Carl and I went out to eat tonight at one of my favorite restaurants, and talked a lot about the new business thing. The partner guy is so pumped, he's gearing up big time -- he has already found several of the items we need (big, expensive things) for waaaay below what we had expected to pay. He's just that good at this, has a million jillion business contacts and knows how to find things. (Like one item we need is normally very expensive -- $60,000! And he knew a chemical plant who had that item and didn't want it anymore -- it was in their way. So they sold it to him for something like $10,000. Mind boggling.)

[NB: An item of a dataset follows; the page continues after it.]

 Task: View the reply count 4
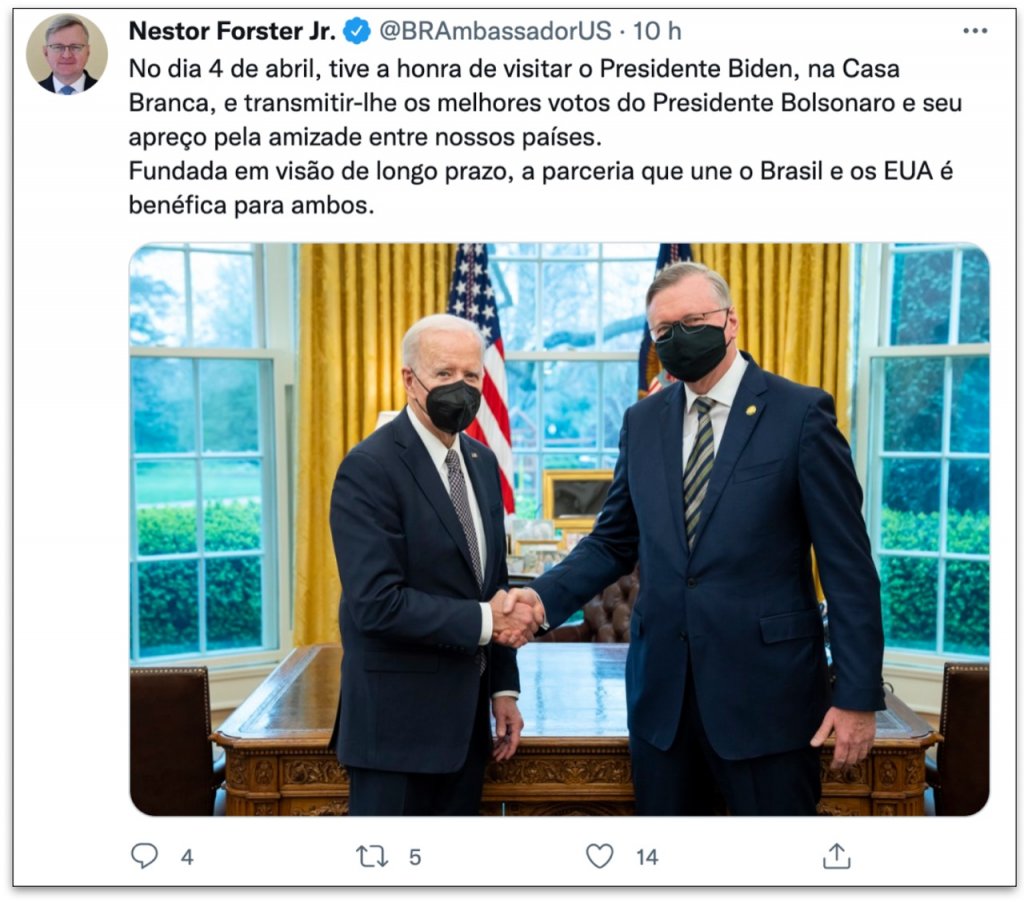tap(187, 857)
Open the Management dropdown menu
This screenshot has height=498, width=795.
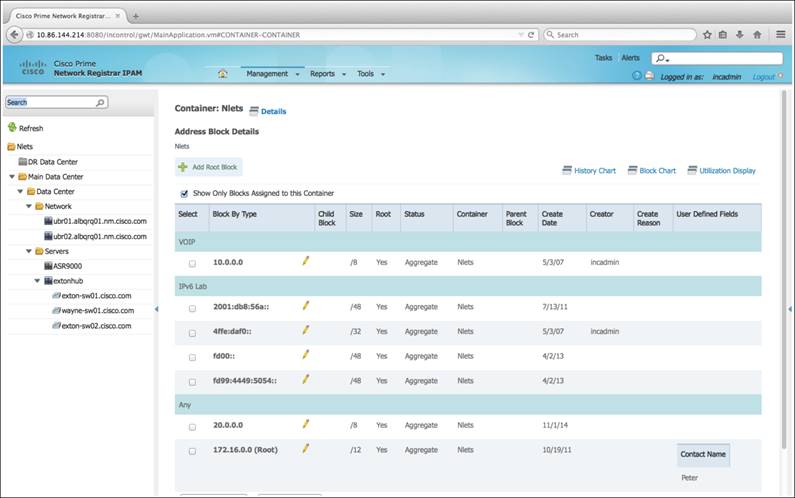271,74
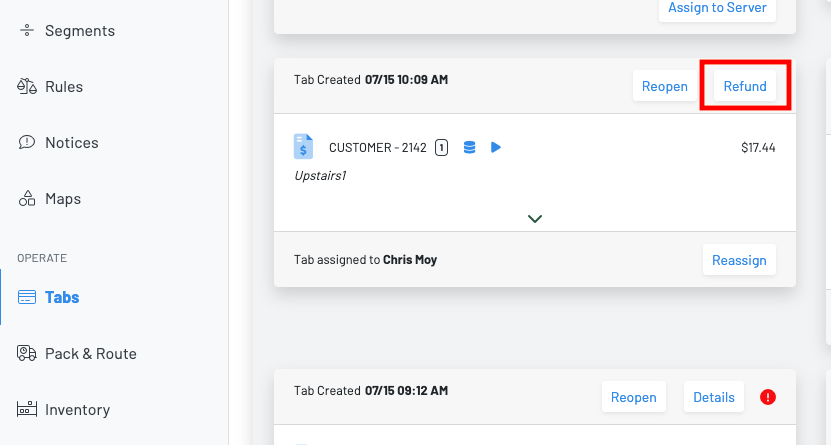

So this is becoming very real, very fast, and in the course of the conversation, Carl said something I should have LOVED hearing... that he couldn't wait until this took off because then I could just spend all my time writing. We would phase out the construction company to just the one item that ties directly in with this second business (and if the second business goes big enough, phase it out completely). And that way, I wouldn't have to be tied down with all of the mounds and mounds of paperwork I've been buried under for so long and you know what the absolute first thing I did was?

Pouted.

Then felt left out. Like, what am I? Chopped liver? Why didn't he want my help with this company? I'd be very good at it.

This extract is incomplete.